Итак, Альфред де Мюссе отказался от театра, а рана, нанесенная его самолюбию провалом «Венецианской ночи», не переставала кровоточить. Время от времени, принимаясь за какую-нибудь новеллу, он вместо повествовательной формы придавал ей форму диалога, которым владел великолепно. Но, повторяю, сочиняя эти очаровательные маленькие пьесы, Мюссе вовсе не помышлял о театре, об их сценическом воплощении, и, вероятно, был бы весьма удивлен и даже напуган, если бы ему сказали, что когда-нибудь они увидят огни рампы. Но вот однажды он поехал лечиться в Круазик, на берег моря, и по возвращении в Париж узнал поразительную новость: Французская Комедия собиралась ставить его «Каприз». Было это в 1847 году. Вот удивительная история этой пьесы: «Госпожа Аллан-Депрео, актриса, забытая парижанами, пользовалась благосклонностью при русском дворе. Принятая в высшем обществе, она усвоила тон и манеры великосветских дам. Однажды в Санкт-Петербурге ей посоветовали посмотреть пьесу, которую играли в одном небольшом театре… Г-жа Аллан-Депрео осталась так довольна пьесой, что попросила перевести ее на французский язык, чтобы сыграть при дворе. Эта пьеса оказалась „Капризом“, и ее едва не перевели на язык, на котором она была написана. Царь Николай, несомненно, приказал бы сделать перевод, если бы один человек, хорошо осведомленный во французской литературе – а в России таких много, даже больше, чем во Франции, – не предупредил г-жу Аллан, что столь понравившаяся ей русская пьеса сама есть перевод». Возвратившись во Францию, г-жа Аллан привезла с собою «Каприз». Когда она сообщила о своем желании его сыграть, во Французской Комедии все были поражены. Ждали, что пьеса с треском провалится. Искушенные театралы, претендовавшие на многоопытность в этом деле, с апломбом заявляли, что «Каприз» – вообще не пьеса. Не удивительно, что встревоженный Альфред де Мюссе, вспоминая два неудачных представления «Венецианской ночи», в глубине души готов был отменить спектакль. И все-таки 27 ноября 1847 года премьера состоялась. «Каприз» имел огромный успех.
Но самое невероятное заключается в том, что ни одно из значительных произведений, опубликованных Мюссе до тех пор, не имело для него столь счастливых последствий, как «Каприз». Г-н Поль де Мюссе справедливо говорит: «Успех „Каприза“ стал театральным событием, и необычайная популярность этой небольшой пьесы среди публики принесла ее автору куда большую славу, чем все остальные его произведения. За несколько дней имя поэта стало известно даже в таких кругах, куда поэзия и книги вообще не проникали. Своего рода запрет, который на нем лежал, был снят словно по волшебству, и уже не проходило дня, чтобы в печати не появились его стихи». В самом деле, заговор молчания, о котором я говорил выше, был сломлен лишь после того, как Мюссе снискал успех в качестве драматического писателя. Пасынок славы, создавший столько шедевров, он становится знаменитым благодаря «Капризу», этому милому пустячку. На этом примере видно, с какою легкостью театр создает человеку имя.
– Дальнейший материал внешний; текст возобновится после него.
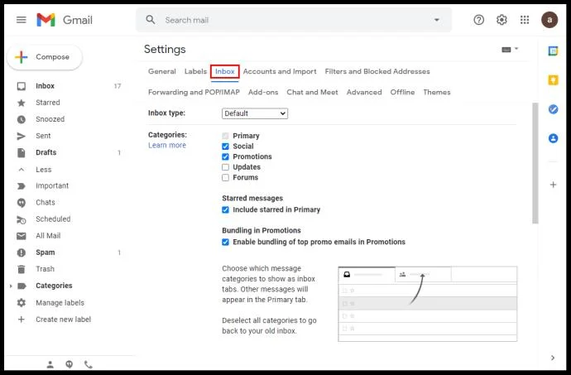Open the Inbox type dropdown
The image size is (571, 375).
point(255,113)
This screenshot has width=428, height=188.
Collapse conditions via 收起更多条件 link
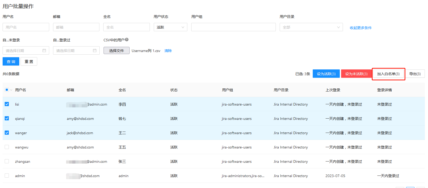361,28
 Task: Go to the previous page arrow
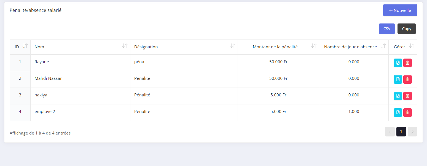[390, 132]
Итак, в лице Альфреда де Мюссе перед нами писатель, который писал пьесы, вовсе не заботясь об их пригодности для сцены, и даже с какой-то вызывающей дерзостью давал волю своей фантазии в новеллах, облеченных в форму диалога; и вот эти диалогизированные новеллы чудом оказываются необычайно сценичными и без труда вытесняют с театральных подмостков комедии и драмы, сработанные специально для сцены опытными драмоделами. Кто же после этого осмелится всерьез говорить о какой-то сценичности, о необходимости соблюдать законы театра? Не очевидно ли, что играть можно любое произведение, лишь бы оно было талантливо?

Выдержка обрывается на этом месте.